A new web application is about to be completed under the leadership of the office of the equality ombudsman that will allow all people in Estonia to compare their salaries with those of their professional counterparts free of charge, the raha.geenius.ee portal reports.
"The application can be used by all people in Estonia wishing to compare their salary with the average of the respective area, field of work, and gender," gender equality and equal treatment commissioner Liisa Pakosta told the portal.
The commissioner said she hopes the application will make the Estonian labor market more open and transparent and help women as those who have so far received a smaller salary throughout also for the same work to be more successful in negotiations.

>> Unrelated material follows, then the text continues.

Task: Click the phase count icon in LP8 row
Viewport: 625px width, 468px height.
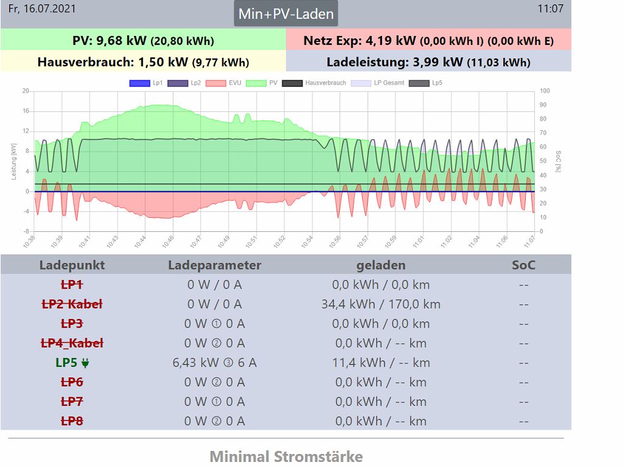Action: pos(216,421)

However, the application does not only concern salaries, but will help make better informed decisions when collecting a pension. "For example, when one spends a long time at home with their child, the pension will be smaller. This will help women and policymakers understand the impact of decisions on future pensions," Pakosta said.
The application will be based on data from the national employment register. "As far as we known, these have not yet been made public to the user in this form, nor do we know about their previous use for research," Jaan Masso, senior research fellow in applied econometrics at the University of Tartu, told the portal.
The application will provide information on average salaries, but also by income brackets, so the plan is to show information regarding the entire salary distribution at least graphically.
The data will be displayed by job title and also by county so that the user can get an overview of what is happening in their area.
Masso said that when it comes to salary information, the level of detail largely depends on how many people work in the respective profession in the respective county.
For example, salary information in Tallinn and Tartu may be available in great detail by field of work, while the information may be slightly more general in Hiiumaa, because Hiiumaa may not have enough people working in many positions defined in greater detail for it to be possible to disclose salary information without violating confidentiality requirements.